Cowtribe and Wella Health join eight American companies — namely AgHelp, Creation Crate, Don’t Get Mad Get Paid, Drugviu, MR Presta, Omaiven Health, R3 Score and VitalFlo Health — in the cohort.
Techstars Impact Accelerator normally invests $120 000 in startups selected for the programme
The three-month accelerator programme kicked off yesterday (8 July). It will conclude with a demo day on 3 October.
In a statement yesterday, Techstars Impact Accelerator managing director Zoe Schlag said over the next three months, the 10 startups will work intensively with a deep bench of Techstars mentors to “pressure-test” test their business models, while designing for market-driven impact at scale.
Techstars Impact Accelerator usually invests $120 000 in startups selected for the programme.
Wella Health was founded in 2017 by Ikpeme Neto. The Abuja-based insurtech provides malaria insurance to cover malaria tests and medication from 425 Naira per month.

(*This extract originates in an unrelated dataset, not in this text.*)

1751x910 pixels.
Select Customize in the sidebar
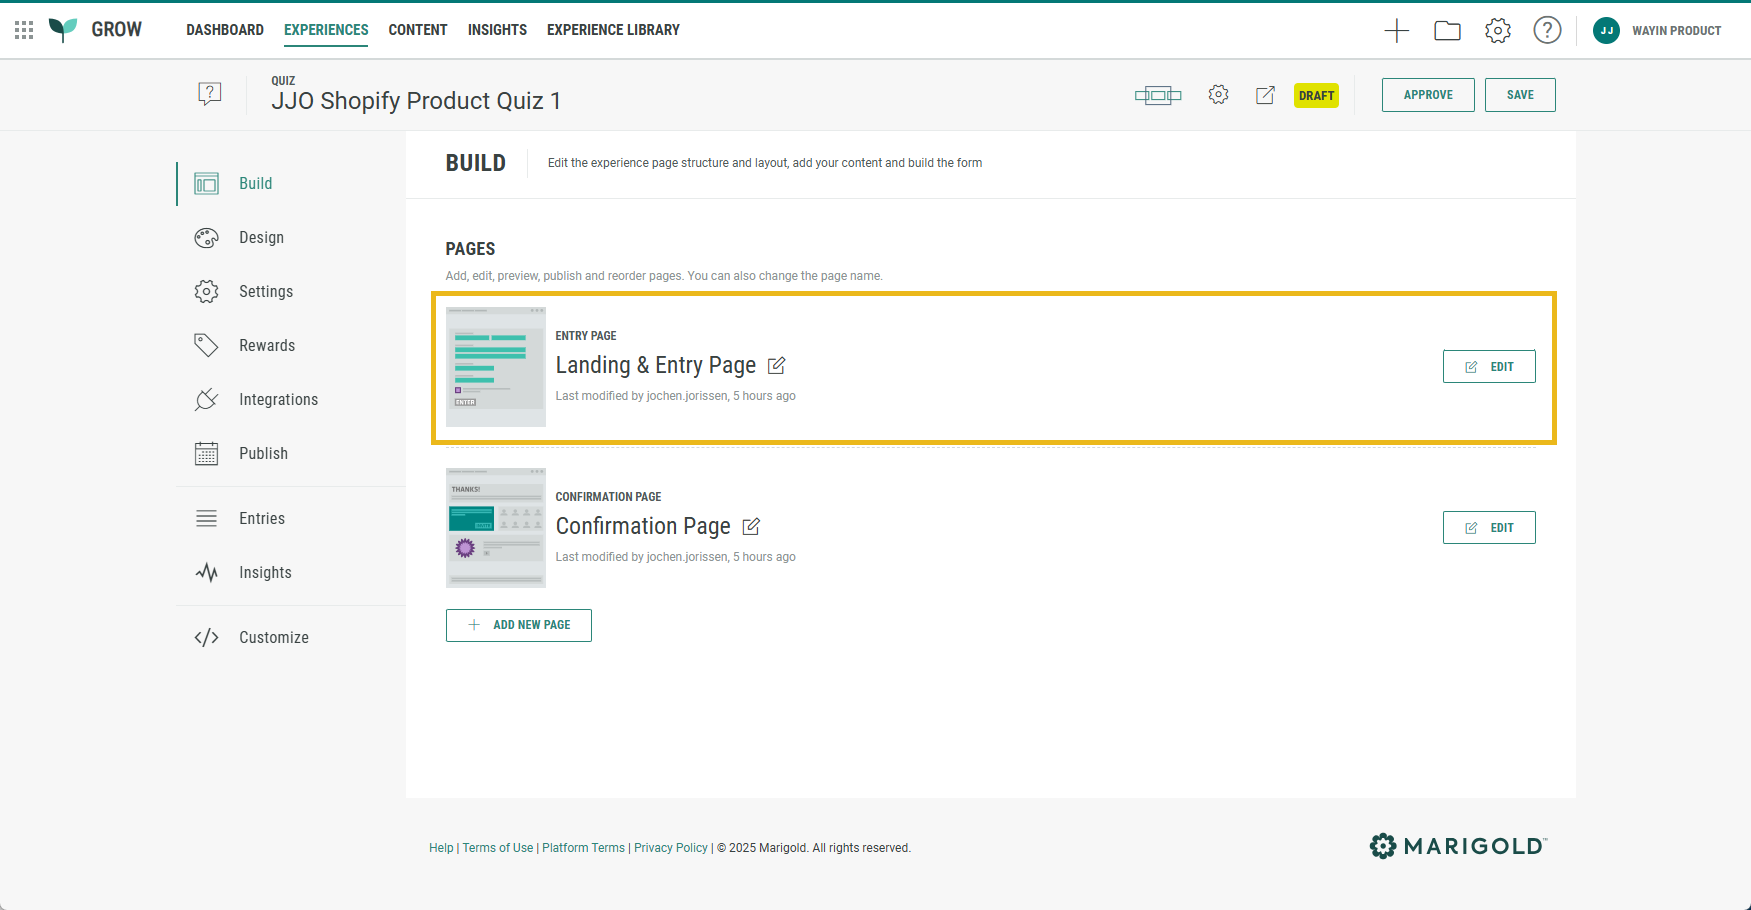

Tamale-based Cowtribe provides an on-demand mobile (USSD-based) subscription service which connects livestock farmers with veterinarians and helps deliver animal vaccines and other livestock healthcare services to farmers.
The agritech startup was founded in 2015 by CEO Awin Peter (pictured above, second from right) and COO Alima Bawah (pictured above, second from left).
Last year in November, Cowtribe raised a $300 000 investment from the US-based Draper Richards Kaplan Foundation (see this story).